#### [What to work on]
Find the line containing "Click the user account profile icon" in the records below. Copy exactly that line and each one after it, ending at the line containing "Screen dimensions: 347x233", and nothing more.

#### [The input]
══════════
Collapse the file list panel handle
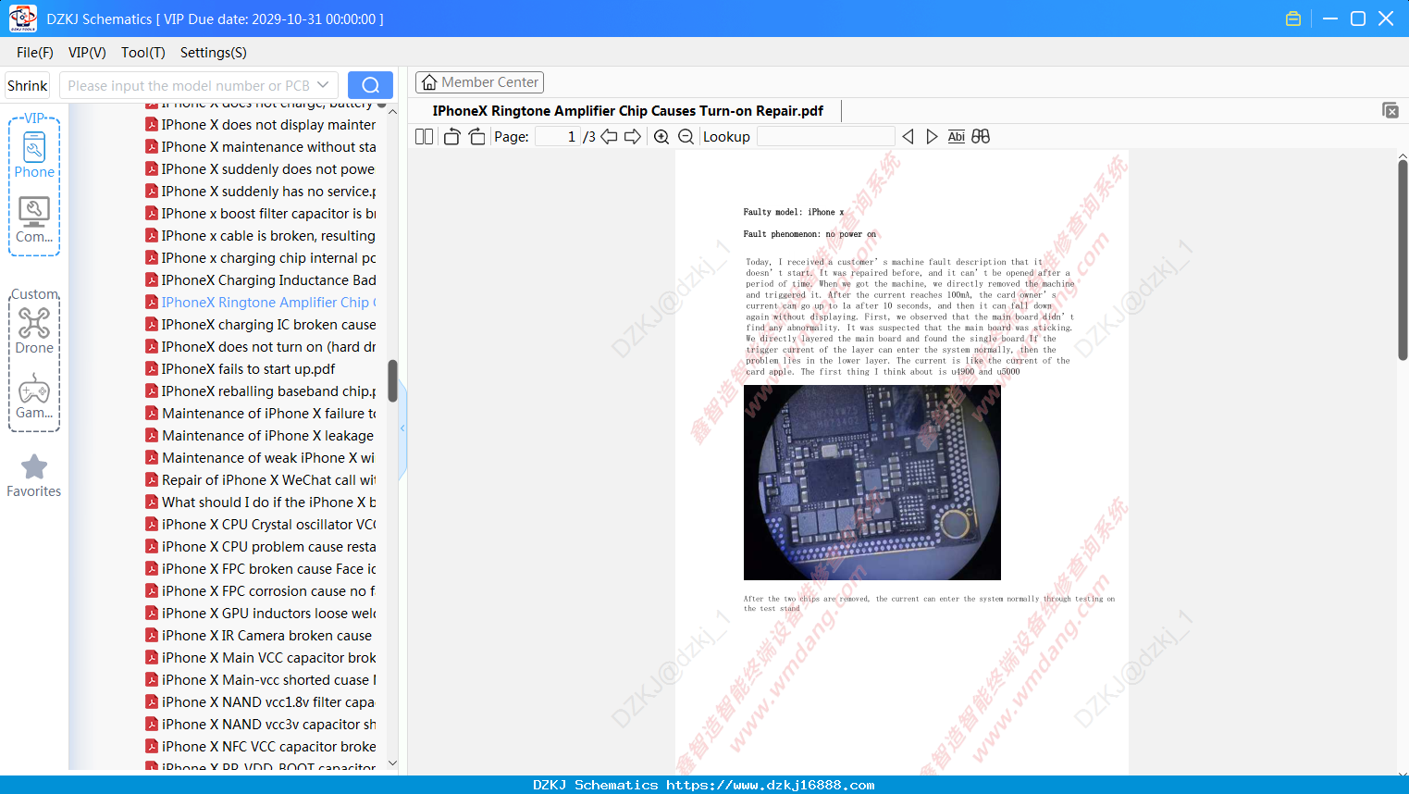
══════════
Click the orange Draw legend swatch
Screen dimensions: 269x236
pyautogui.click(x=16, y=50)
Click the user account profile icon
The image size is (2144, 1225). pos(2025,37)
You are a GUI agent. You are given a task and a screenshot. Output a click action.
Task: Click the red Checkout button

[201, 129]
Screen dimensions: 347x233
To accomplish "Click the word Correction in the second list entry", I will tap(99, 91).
══════════
#### [Answer space]
Click the user account profile icon
The image size is (2144, 1225). pos(2025,37)
You are a GUI agent. You are given a task and a screenshot. Output a click action.
Task: Click the red Checkout button

[201, 129]
Screen dimensions: 347x233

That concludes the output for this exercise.